It is Calm. What now?

I pulled up this blog site to start writing another blog and noticed that the last one that I posted was May. I have tried to avoid thinking about how long it has been since I have written a blog but there it was. Staring back at me. When I first started my journey with MS I decided that my social media accounts would be places where I would give some more every day MS information and my blog would be a place where I had more thoughtful things to write about. This was a place where I was only going to write when I had something to write about. As you can see by my lack of writing, I haven't felt like I have had much to write about. If you were to look at the any news site you would realize that the world is kind of a hectic place right now but luckily my life isn't quite so hectic. Since I started working remote full time on March 12 my family has never been healthier and I am incredibly thankful for that! Despite the relative calm I have had this thought in the back of my head. How long will it be this calm?

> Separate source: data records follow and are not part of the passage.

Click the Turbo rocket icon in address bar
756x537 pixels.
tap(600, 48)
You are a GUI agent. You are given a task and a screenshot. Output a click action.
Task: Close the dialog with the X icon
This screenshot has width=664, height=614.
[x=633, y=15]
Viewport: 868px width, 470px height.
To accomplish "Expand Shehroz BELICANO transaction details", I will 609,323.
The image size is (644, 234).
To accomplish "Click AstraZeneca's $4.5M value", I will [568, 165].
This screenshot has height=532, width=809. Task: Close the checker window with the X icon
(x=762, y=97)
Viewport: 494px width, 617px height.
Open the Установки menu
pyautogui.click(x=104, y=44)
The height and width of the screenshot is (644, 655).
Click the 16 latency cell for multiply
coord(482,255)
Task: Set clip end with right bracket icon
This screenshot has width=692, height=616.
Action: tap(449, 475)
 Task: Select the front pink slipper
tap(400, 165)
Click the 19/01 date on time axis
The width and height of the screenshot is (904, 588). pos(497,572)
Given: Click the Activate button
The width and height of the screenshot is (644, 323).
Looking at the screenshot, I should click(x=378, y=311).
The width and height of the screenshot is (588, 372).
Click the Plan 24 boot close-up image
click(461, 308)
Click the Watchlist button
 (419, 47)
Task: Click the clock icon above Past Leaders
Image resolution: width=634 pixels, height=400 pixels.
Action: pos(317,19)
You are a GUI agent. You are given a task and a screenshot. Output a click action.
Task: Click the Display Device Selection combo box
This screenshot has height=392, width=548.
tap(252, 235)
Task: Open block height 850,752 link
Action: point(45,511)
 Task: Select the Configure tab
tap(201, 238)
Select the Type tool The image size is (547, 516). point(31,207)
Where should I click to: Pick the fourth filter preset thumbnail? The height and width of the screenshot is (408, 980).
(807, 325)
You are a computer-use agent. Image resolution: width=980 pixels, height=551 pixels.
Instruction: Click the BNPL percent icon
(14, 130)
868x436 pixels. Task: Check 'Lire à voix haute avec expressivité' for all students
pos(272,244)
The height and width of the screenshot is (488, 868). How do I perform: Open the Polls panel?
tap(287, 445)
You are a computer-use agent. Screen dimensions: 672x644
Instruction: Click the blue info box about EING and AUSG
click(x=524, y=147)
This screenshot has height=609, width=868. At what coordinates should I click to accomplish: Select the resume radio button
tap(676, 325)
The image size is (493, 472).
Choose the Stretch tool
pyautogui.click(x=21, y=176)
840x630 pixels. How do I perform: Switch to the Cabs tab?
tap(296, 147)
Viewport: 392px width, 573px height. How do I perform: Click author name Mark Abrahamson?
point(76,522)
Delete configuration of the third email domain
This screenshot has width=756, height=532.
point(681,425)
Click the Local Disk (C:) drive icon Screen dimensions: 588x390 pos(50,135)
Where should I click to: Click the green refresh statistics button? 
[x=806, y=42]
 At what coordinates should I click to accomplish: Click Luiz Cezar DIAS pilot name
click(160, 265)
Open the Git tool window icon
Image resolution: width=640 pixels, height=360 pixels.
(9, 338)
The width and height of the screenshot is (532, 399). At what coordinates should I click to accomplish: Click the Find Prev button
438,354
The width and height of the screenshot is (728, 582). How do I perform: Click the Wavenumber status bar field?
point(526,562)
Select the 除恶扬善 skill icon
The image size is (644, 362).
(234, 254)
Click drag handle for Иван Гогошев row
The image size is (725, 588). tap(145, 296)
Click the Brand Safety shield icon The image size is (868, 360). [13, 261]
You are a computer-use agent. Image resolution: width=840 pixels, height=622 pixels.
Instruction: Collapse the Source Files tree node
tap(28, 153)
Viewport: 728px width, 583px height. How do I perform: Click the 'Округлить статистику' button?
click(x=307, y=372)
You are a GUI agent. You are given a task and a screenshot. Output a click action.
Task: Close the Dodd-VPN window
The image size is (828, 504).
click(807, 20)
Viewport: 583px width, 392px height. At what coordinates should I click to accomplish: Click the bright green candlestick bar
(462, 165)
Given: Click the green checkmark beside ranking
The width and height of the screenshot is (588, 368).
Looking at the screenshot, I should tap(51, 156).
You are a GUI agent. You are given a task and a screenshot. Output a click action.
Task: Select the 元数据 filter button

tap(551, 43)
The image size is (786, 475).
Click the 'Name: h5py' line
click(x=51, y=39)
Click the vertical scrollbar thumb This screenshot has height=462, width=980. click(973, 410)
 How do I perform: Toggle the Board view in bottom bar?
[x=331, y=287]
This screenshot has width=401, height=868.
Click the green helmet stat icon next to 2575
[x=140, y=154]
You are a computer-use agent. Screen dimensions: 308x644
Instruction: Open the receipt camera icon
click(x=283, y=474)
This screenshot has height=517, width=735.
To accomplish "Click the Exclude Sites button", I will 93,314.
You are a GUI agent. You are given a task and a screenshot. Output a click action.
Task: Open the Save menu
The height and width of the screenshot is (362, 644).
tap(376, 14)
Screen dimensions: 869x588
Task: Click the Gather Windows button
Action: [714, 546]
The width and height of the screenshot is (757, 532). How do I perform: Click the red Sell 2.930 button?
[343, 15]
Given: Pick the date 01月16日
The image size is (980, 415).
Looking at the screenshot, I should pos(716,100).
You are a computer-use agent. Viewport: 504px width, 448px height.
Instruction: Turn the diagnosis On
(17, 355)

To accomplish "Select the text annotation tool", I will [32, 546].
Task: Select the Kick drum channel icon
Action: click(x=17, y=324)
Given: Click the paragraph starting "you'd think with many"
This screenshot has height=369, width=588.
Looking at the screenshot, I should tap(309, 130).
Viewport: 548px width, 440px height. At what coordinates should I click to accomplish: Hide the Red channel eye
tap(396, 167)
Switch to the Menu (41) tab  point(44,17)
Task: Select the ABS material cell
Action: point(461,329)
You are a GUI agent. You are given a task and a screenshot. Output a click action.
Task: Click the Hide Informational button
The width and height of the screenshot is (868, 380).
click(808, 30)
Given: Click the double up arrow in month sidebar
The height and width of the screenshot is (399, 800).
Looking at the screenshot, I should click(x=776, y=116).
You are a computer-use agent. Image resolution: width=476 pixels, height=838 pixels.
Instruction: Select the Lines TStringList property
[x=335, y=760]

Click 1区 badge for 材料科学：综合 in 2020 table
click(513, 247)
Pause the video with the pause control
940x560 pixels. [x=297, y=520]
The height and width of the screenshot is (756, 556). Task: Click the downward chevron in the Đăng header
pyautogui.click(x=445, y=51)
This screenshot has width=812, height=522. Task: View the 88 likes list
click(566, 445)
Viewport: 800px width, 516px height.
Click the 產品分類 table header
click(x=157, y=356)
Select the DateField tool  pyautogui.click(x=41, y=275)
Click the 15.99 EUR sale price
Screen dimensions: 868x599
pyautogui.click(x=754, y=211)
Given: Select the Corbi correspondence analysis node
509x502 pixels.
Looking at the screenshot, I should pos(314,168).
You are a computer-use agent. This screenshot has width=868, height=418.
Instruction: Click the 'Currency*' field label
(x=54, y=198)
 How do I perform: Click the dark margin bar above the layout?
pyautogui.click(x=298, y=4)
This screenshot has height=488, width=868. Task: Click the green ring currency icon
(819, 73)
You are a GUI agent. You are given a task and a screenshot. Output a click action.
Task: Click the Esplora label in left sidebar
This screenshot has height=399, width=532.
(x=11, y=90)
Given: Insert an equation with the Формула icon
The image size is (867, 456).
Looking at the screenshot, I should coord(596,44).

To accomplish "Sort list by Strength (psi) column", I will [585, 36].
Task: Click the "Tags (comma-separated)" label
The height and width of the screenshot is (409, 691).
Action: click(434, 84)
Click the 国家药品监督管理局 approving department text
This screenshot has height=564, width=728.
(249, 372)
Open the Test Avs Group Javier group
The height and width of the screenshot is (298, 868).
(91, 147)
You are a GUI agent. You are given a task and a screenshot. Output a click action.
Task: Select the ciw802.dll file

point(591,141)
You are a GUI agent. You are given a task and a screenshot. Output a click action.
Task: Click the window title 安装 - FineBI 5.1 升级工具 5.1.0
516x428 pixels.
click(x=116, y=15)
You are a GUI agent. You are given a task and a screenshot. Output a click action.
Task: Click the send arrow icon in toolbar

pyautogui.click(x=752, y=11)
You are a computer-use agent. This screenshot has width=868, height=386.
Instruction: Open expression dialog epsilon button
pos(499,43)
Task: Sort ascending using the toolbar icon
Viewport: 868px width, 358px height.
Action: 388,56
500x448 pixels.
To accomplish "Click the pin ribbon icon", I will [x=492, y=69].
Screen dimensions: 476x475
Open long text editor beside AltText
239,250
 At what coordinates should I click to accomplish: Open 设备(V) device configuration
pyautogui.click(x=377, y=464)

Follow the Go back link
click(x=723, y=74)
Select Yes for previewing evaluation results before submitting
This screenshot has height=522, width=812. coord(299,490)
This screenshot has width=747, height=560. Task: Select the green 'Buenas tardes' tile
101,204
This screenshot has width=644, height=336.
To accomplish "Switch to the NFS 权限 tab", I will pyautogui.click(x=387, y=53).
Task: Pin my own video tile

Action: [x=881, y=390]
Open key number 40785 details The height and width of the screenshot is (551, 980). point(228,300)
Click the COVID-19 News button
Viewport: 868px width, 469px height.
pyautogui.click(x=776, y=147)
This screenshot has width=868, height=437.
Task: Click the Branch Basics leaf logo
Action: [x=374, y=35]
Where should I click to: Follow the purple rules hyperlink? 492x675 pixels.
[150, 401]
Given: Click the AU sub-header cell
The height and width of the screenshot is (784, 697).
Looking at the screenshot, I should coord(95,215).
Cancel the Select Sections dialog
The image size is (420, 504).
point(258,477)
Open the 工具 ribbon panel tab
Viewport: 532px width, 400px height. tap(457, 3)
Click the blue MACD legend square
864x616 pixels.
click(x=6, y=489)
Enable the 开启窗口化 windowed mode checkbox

What do you do when life is calm and stable when in the back of your mind you know it isn't always going to be that way? For instance, I haven't had a relapse since I started treatment roughly two and half years ago. My journey with MS has been calm and boring, which is an incredibly good thing. I am doing the best I can to stay healthy and fit and to think that I can stay healthy and fit for the next 80 years doesn't seem that outrageous. But to think that I will be relapse free for the next 80 years isn't a reality. I struggle at times with thoughts about the future. When is the next relapse going to come? Am I ready to handle that mentally? Physically? Spiritually? Do I have good habits now that will help me recover quicker?

I can't be the only one that things about things like this. It may not be about a relapse from MS but it could be a different kind of relapse. Maybe it is other health issues. Maybe there are questions about how you pay the bills if another economic shutdown happens. It could be a lot of different things for different people. Are we prepared for that? If so, share what you do to be prepared. If not, what are you supposed to do?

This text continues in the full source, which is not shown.